**Given task**: Can you convert the data between the lines holding "This screenshot has height=1064, width=1132." and "[x=171, y=102]", inclusive, into a Markdown table with the columns Row and Line text, leaving out blank lines?

**Exercise material**:

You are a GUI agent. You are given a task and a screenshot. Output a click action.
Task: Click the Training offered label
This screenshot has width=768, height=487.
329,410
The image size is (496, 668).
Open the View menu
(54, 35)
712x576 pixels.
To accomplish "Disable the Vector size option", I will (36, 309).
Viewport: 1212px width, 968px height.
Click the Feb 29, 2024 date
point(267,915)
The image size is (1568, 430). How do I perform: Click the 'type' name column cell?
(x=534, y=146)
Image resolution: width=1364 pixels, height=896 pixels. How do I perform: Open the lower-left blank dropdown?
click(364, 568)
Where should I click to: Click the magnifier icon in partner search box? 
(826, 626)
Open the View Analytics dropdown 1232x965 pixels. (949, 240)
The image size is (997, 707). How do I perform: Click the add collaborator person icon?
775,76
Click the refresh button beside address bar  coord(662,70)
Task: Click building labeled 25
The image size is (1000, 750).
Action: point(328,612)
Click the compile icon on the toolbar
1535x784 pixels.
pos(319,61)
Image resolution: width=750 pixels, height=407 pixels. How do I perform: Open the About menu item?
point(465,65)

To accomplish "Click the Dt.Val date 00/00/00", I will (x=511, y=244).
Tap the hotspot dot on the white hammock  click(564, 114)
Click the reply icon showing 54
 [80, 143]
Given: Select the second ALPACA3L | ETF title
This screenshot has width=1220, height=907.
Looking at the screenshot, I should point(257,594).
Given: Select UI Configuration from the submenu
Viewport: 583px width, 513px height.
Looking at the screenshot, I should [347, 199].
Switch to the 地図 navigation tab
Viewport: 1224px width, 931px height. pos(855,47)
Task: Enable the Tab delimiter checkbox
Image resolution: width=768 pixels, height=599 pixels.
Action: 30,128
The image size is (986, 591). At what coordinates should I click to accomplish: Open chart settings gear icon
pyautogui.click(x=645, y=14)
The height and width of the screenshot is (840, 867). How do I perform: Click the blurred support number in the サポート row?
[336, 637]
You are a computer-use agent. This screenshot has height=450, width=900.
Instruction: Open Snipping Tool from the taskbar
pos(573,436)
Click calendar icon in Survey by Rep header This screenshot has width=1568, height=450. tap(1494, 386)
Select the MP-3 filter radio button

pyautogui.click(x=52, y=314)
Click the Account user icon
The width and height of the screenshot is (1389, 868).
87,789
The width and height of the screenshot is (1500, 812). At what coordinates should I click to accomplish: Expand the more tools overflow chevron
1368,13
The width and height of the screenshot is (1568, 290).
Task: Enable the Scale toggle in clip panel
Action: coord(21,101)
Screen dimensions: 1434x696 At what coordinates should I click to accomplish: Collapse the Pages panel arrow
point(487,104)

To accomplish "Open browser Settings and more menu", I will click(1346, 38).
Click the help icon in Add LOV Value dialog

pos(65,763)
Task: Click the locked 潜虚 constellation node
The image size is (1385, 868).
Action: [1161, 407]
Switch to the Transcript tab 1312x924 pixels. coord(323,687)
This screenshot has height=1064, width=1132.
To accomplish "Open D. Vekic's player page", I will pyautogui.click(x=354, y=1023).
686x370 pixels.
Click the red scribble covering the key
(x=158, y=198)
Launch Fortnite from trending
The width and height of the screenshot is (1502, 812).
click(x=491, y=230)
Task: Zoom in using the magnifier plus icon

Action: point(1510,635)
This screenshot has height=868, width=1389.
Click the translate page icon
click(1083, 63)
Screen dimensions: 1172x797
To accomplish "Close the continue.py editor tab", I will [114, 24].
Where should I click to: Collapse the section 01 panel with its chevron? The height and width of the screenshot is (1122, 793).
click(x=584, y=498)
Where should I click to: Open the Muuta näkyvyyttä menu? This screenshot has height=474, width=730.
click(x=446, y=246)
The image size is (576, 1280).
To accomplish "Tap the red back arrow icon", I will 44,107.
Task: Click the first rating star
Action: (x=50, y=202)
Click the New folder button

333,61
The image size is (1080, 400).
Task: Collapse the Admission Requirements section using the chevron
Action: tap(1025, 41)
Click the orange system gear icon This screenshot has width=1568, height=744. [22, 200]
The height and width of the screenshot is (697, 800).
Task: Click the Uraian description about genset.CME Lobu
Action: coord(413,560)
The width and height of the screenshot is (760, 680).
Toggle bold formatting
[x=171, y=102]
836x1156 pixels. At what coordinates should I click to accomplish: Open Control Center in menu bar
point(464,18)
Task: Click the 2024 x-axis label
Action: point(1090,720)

**Written answer**:
| Row | Line text |
|---|---|
| 1 | This screenshot has height=1064, width=1132. |
| 2 | To accomplish "Open D. Vekic's player page", I will pyautogui.click(x=354, y=1023). |
| 3 | 686x370 pixels. |
| 4 | Click the red scribble covering the key |
| 5 | (x=158, y=198) |
| 6 | Launch Fortnite from trending |
| 7 | The width and height of the screenshot is (1502, 812). |
| 8 | click(x=491, y=230) |
| 9 | Task: Zoom in using the magnifier plus icon |
| 10 | Action: point(1510,635) |
| 11 | This screenshot has height=868, width=1389. |
| 12 | Click the translate page icon |
| 13 | click(1083, 63) |
| 14 | Screen dimensions: 1172x797 |
| 15 | To accomplish "Close the continue.py editor tab", I will [114, 24]. |
| 16 | Where should I click to: Collapse the section 01 panel with its chevron? The height and width of the screenshot is (1122, 793). |
| 17 | click(x=584, y=498) |
| 18 | Where should I click to: Open the Muuta näkyvyyttä menu? This screenshot has height=474, width=730. |
| 19 | click(x=446, y=246) |
| 20 | The image size is (576, 1280). |
| 21 | To accomplish "Tap the red back arrow icon", I will 44,107. |
| 22 | Task: Click the first rating star |
| 23 | Action: (x=50, y=202) |
| 24 | Click the New folder button |
| 25 | 333,61 |
| 26 | The image size is (1080, 400). |
| 27 | Task: Collapse the Admission Requirements section using the chevron |
| 28 | Action: tap(1025, 41) |
| 29 | Click the orange system gear icon This screenshot has width=1568, height=744. [22, 200] |
| 30 | The height and width of the screenshot is (697, 800). |
| 31 | Task: Click the Uraian description about genset.CME Lobu |
| 32 | Action: coord(413,560) |
| 33 | The width and height of the screenshot is (760, 680). |
| 34 | Toggle bold formatting |
| 35 | [x=171, y=102] |